**Problem to solve**
Your copy should start at the line with "1016x903 pixels." and end at the line with "Task: Click eDreams star rating icons" in the data below. Transcribe only those lines, exactly, pictures excluded.

(Screenshot grounding data)
------------------------------------
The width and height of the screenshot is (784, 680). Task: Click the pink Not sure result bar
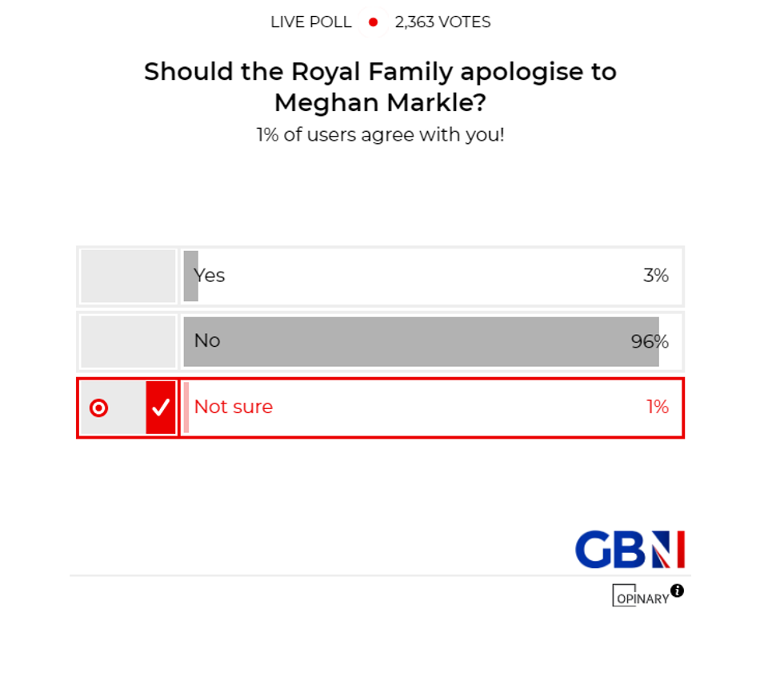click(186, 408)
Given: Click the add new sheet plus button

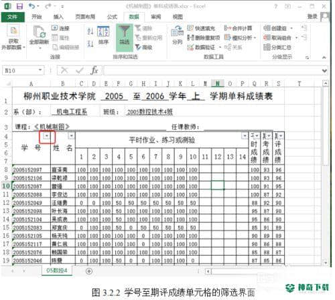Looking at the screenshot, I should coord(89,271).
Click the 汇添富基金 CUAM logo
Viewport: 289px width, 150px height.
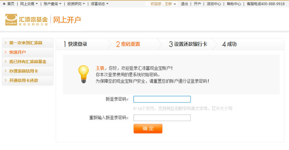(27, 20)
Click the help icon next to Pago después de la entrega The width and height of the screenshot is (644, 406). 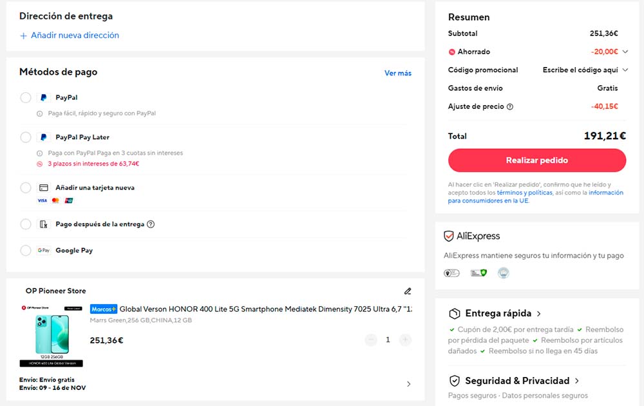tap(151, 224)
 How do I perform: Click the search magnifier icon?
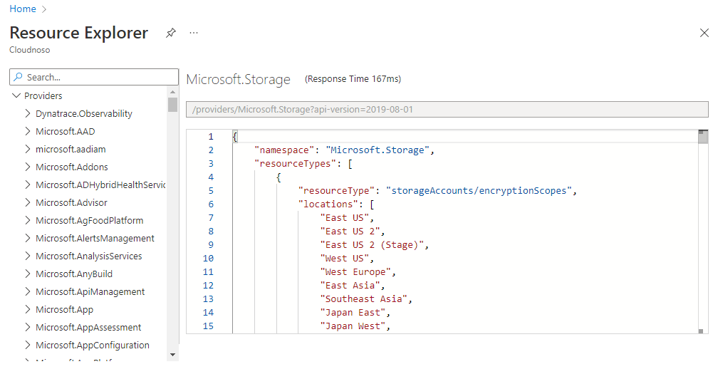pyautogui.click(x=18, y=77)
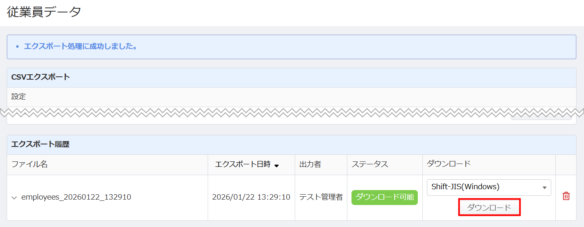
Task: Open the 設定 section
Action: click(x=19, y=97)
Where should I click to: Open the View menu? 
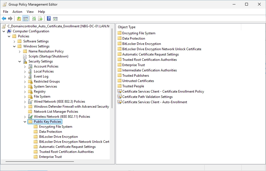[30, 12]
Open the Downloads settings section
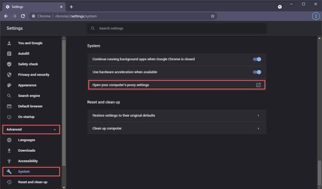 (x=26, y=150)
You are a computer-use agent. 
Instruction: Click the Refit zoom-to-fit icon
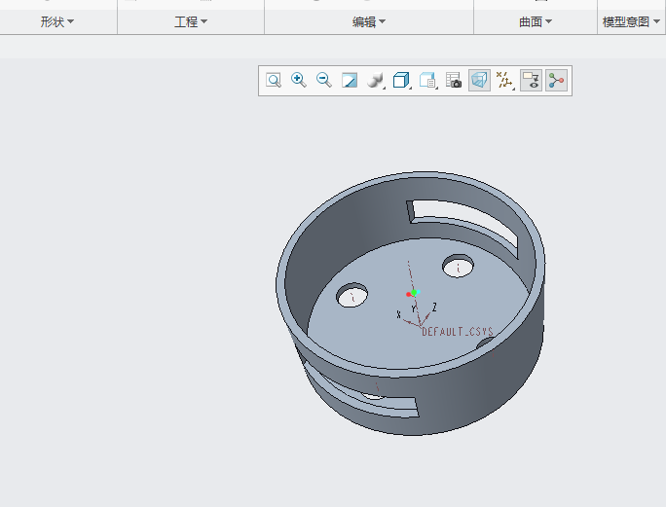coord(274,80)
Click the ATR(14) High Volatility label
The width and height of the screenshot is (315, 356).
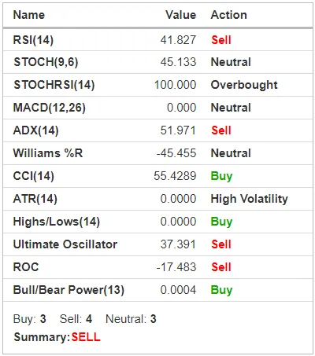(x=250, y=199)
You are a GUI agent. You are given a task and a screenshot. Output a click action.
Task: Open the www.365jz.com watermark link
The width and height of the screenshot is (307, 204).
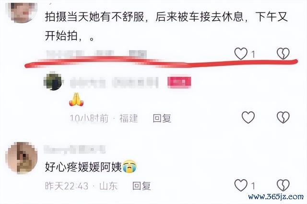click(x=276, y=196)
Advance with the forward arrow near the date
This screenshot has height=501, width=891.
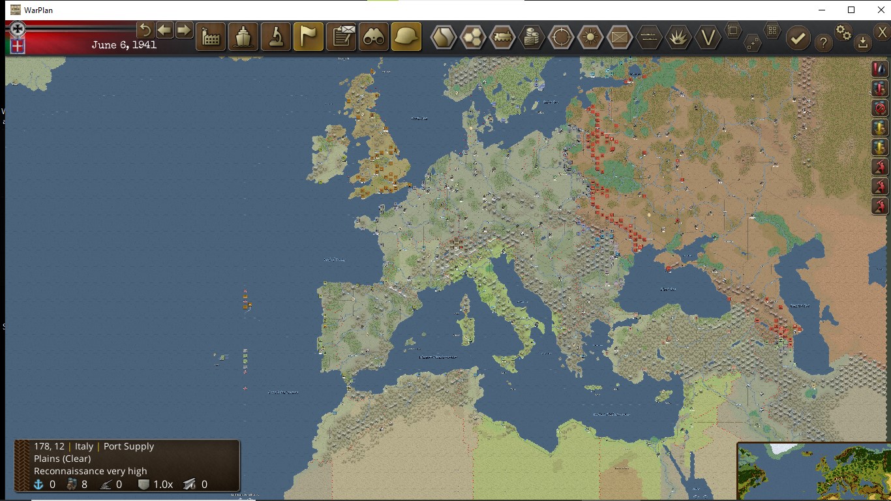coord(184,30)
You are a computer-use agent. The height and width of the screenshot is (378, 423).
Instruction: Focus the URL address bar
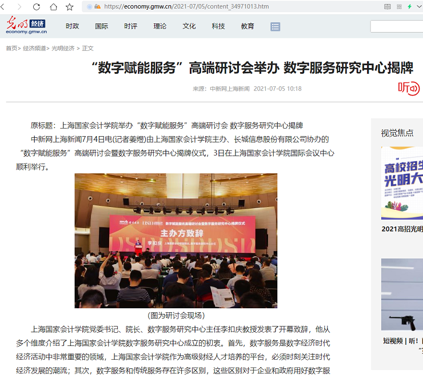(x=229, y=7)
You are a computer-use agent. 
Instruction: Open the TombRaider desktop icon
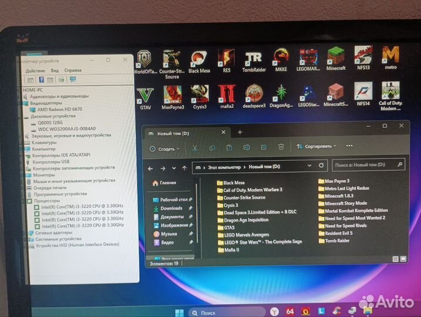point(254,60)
------------------------------------
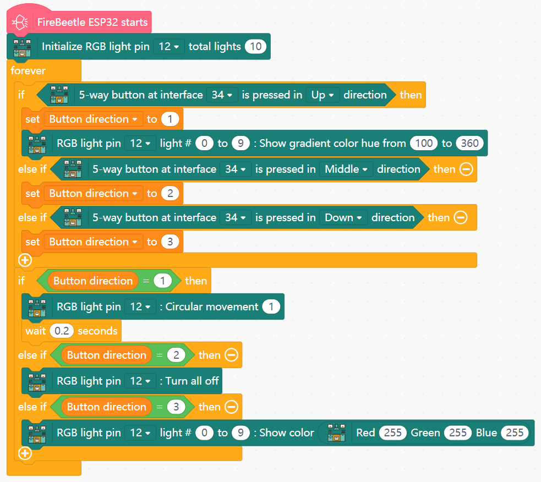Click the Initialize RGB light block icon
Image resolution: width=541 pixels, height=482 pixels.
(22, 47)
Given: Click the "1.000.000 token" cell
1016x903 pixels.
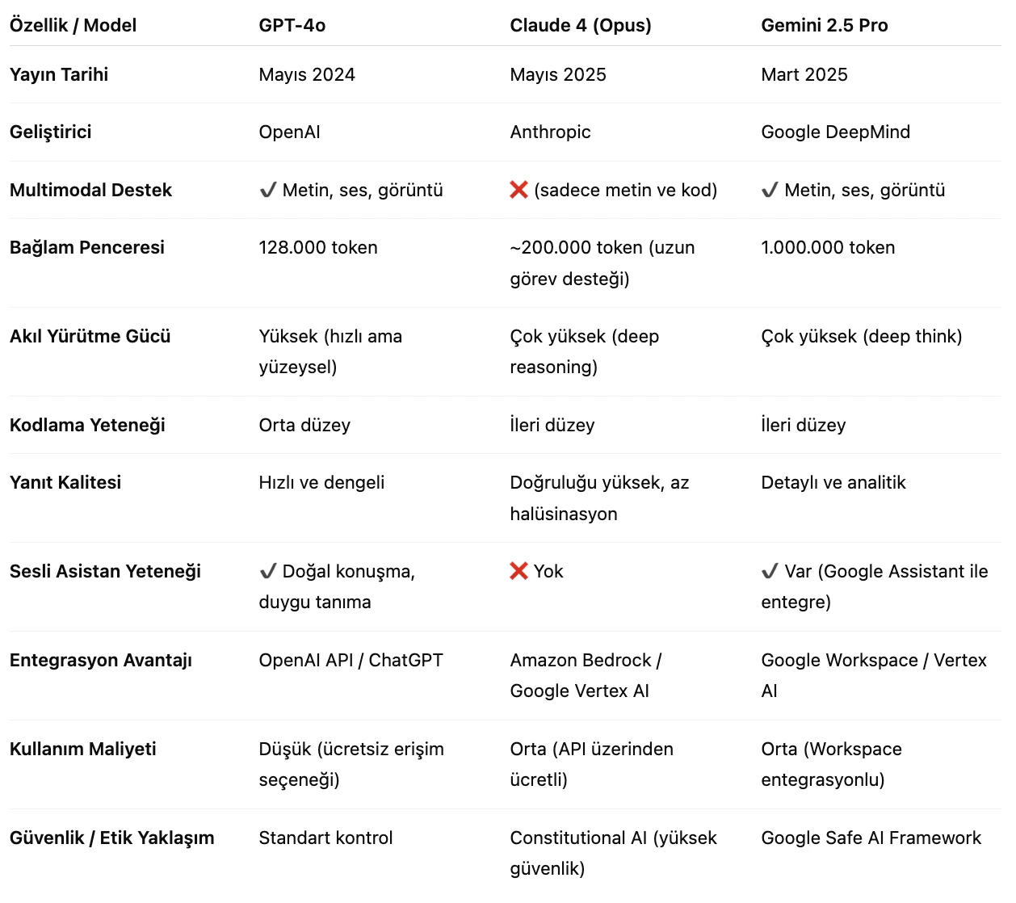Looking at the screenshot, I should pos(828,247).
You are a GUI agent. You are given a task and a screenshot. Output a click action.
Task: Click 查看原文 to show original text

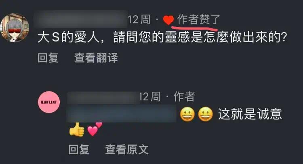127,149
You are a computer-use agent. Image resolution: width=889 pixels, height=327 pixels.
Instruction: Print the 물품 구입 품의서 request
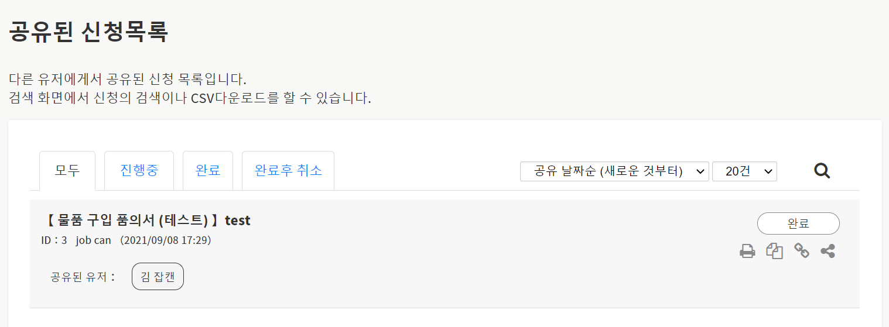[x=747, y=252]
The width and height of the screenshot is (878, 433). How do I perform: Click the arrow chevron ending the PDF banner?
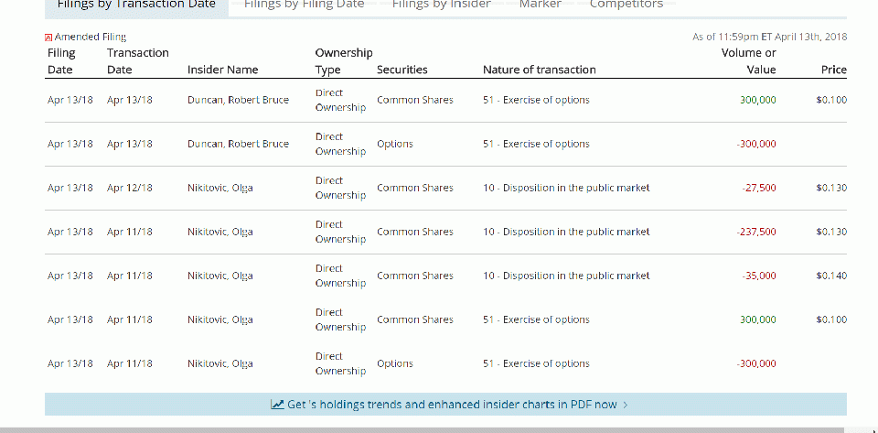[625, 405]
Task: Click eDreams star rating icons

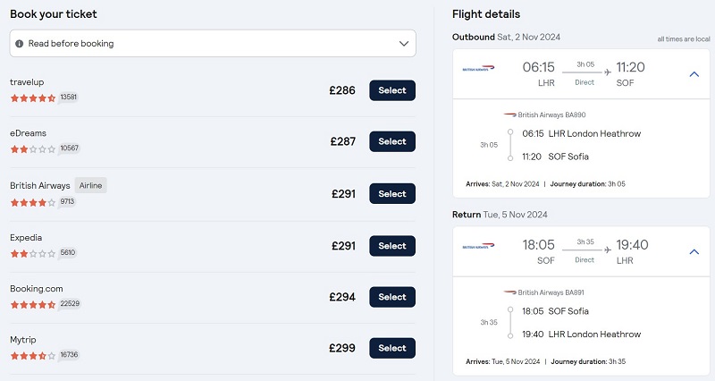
------------------------------------
**Answer box**
1016x903 pixels.
Looking at the screenshot, I should pos(828,247).
You are a GUI agent. You are given a task and a screenshot. Output a click action.
Task: Click 查看原文 to show original text

127,149
You are a computer-use agent. Image resolution: width=889 pixels, height=327 pixels.
Instruction: Print the 물품 구입 품의서 request
[x=747, y=252]
The width and height of the screenshot is (878, 433). How do I perform: Click the arrow chevron ending the PDF banner?
[625, 405]
Task: Click eDreams star rating icons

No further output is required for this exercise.